The nine months leading up to this angel seemed to fly by and now it is hard to believe it has only been four weeks since Harpers birth. Long weeks, but wonderful weeks.
Today we took Harper to my student Tina DeSoto's graduation party at a vacation spot her parents own called Bear Lake. It was a beautiful day and the venue was gorgeous. It was a small gathering of Tina's family and some friends and other teachers and we could not have had a better time. The BBQ was quite tasty and there were lots of laughs. Amanda told the story of my ibuprofen overdose and brought the house down. She doesn't think she tells a good story but she had everyone in stitches the whole time. This is definitely one of those yarns that Harper will probably have to endure her entire life. The sort that she'll hate when growing up and then share with her own kids as an adult.
Harper wore a very pretty dress and her new shoes she got from some Smith (Kropp) cousins but unfortunately (or fortunately) she slept the entire time in her stroller and we never got a picture of her or the party. Maybe Tina's brothers who were taking lots of photos got a couple of choice shots. The picture we took of her before going to the party will have to suffice. Still, she was the hit of the party even in her sleep.
Tomorrow is Mothers Day. It already feels like it has taken on a new meaning for me. I have a greater appreciation for my own mother now that I really understand the trials and tribulations of pregnancy & childbirth as well as being amazed at Amanda's courage and fortitude as she rears this child and is in a constant cycle of feeding and sleeping. It really is amazing. I think the only reason that men have been able to maintain their "power" in the church or business or politics or whatever is by the sheer fact they have more time. Fatherhood and motherhood are certainly not equal terms.

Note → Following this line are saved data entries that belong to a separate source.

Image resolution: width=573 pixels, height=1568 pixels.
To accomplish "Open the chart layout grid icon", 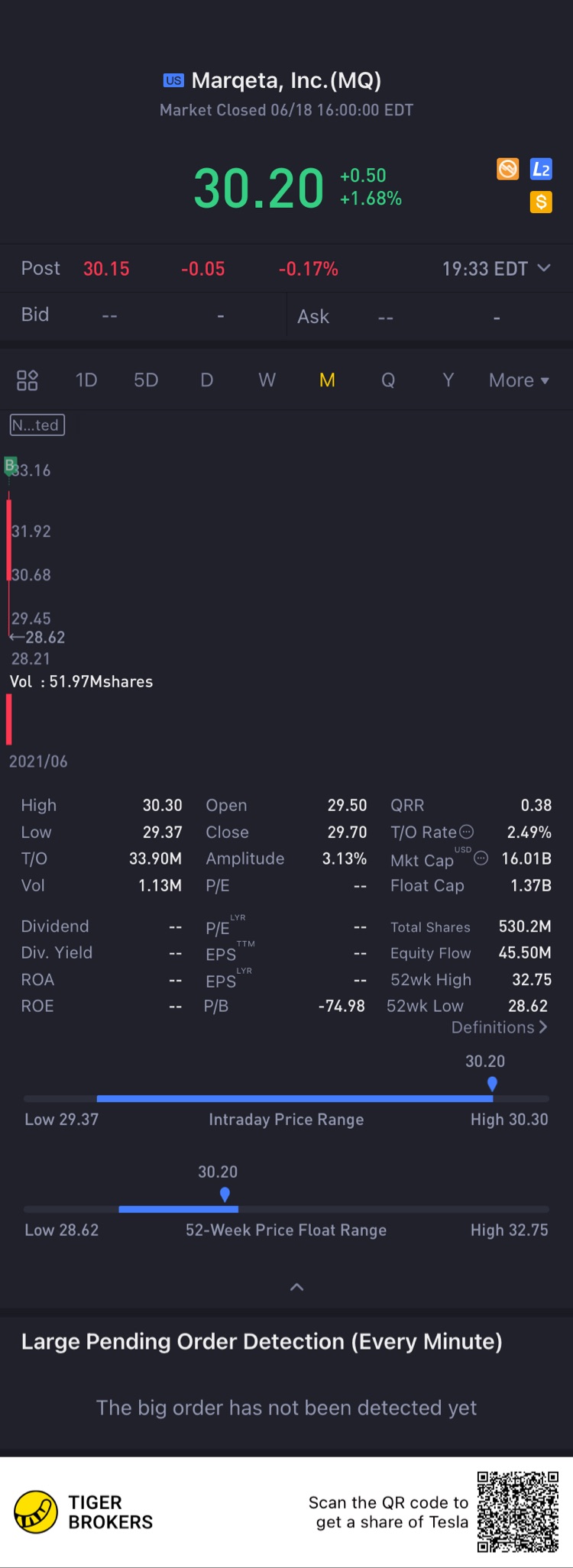I will tap(28, 380).
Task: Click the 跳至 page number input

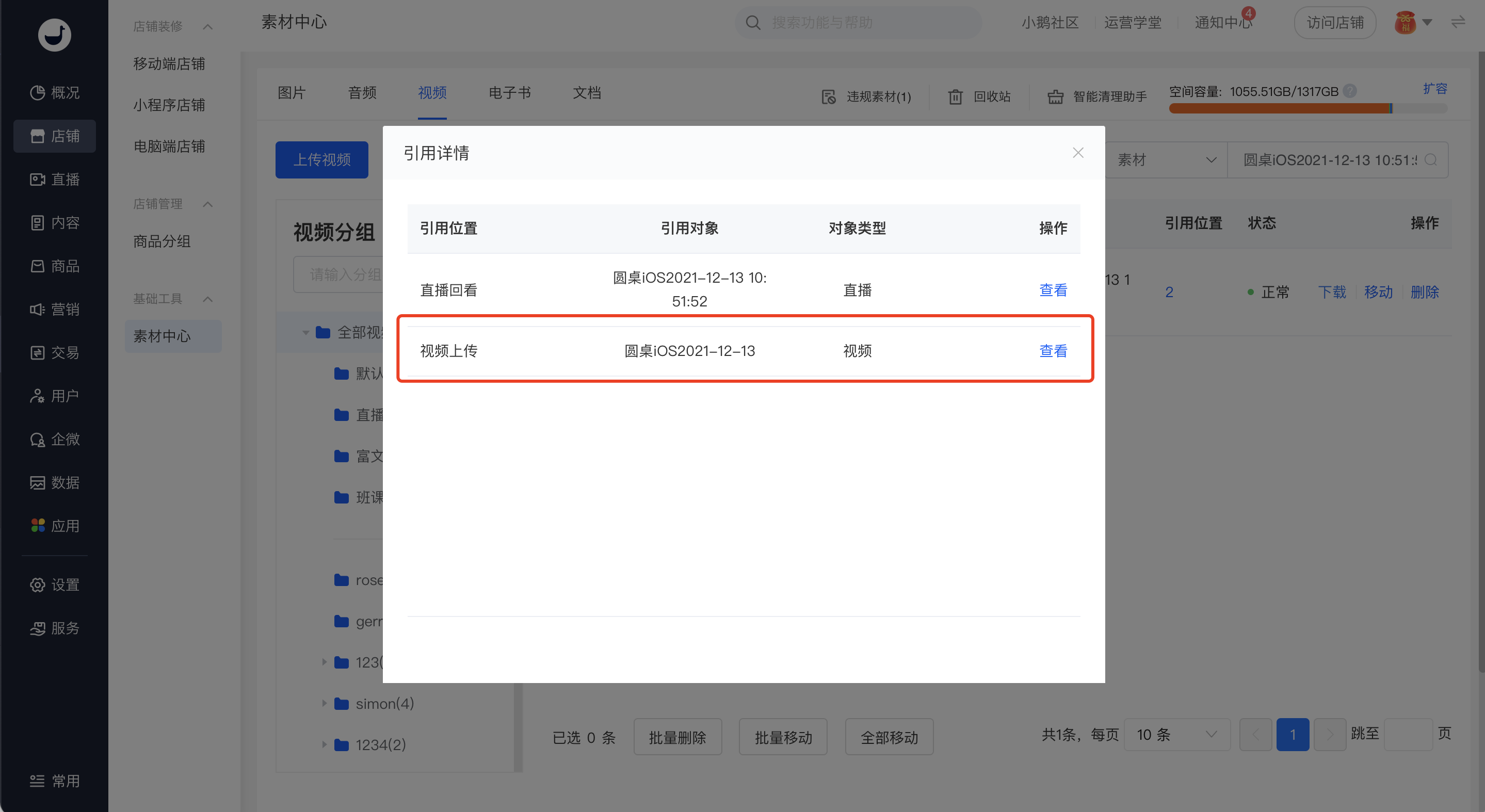Action: pyautogui.click(x=1408, y=734)
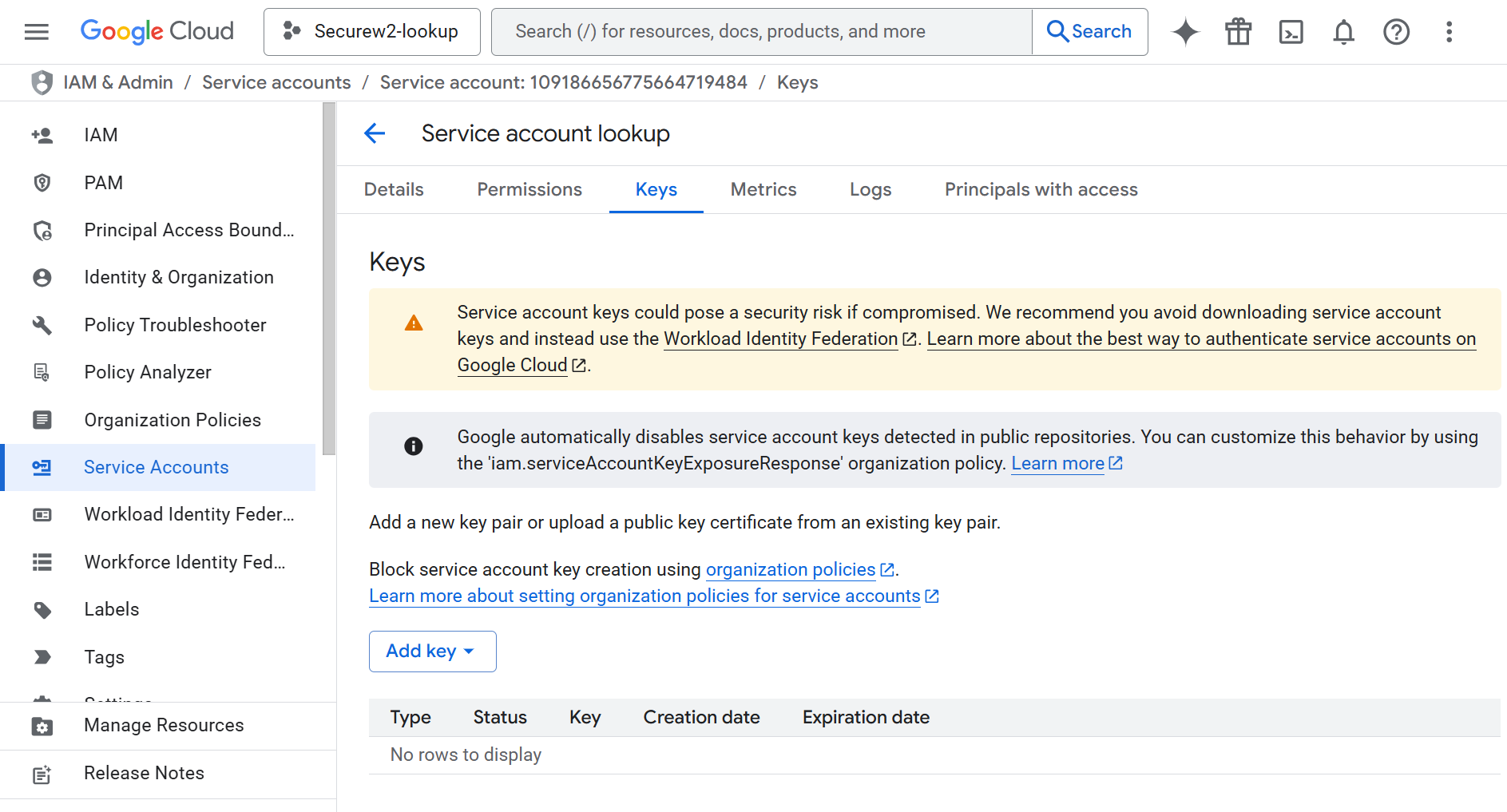Switch to the Principals with access tab
Image resolution: width=1507 pixels, height=812 pixels.
(x=1041, y=190)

As I imagine (and hope) that you will read this as an adult and maybe share with your own children, I think it is important to not only document the milestones of your own life but also those moments in history that will no doubt shape the world you live in.
Late last night as your mother and I were watching TV, your mom who was checking Facebook on her phone (you may have to look those things up) let out an audible gasp and informed me that Osama Bin Laden had been killed. I have no doubt that his name, like Hitler's, will forever be associated with the worst sort of evil and that you will study his terrible deeds and our country's dark moments and great triumphs in your history classes.
I think the only reason I mention it is that as we watched the 24 news cycle cover his death today I often stared at you sitting in a state of blissful ignorance only getting upset at an oncoming poop. Many months ago your mother and I talked about whether it was right to bring a child into this world. A world where such an evil man could exist and where there was so much hurt (wars in Afghanistan and Iraq), devastation (tsunami's in Japan and tornados in Alabama), and political turmoil (don't even know where to begin). But as I stare into your precious, uncorrupted eyes I know that I am responsible for leaving a world to you that is the best I could have made it, and that your mother and I are responsible for raising you in such a way that your moral core is free from evil and judgement of others.
There will be more bad men in the future. There will be more wars and terrible natural devastation. You will see things that will make you inextricably sad, but as you will learn from your DeDe as you grow up, there is much more hope and beautiful things to live for and revel in.
You have the power to create the kind of world you want to live in.
Your mother and I created the world we want to live in.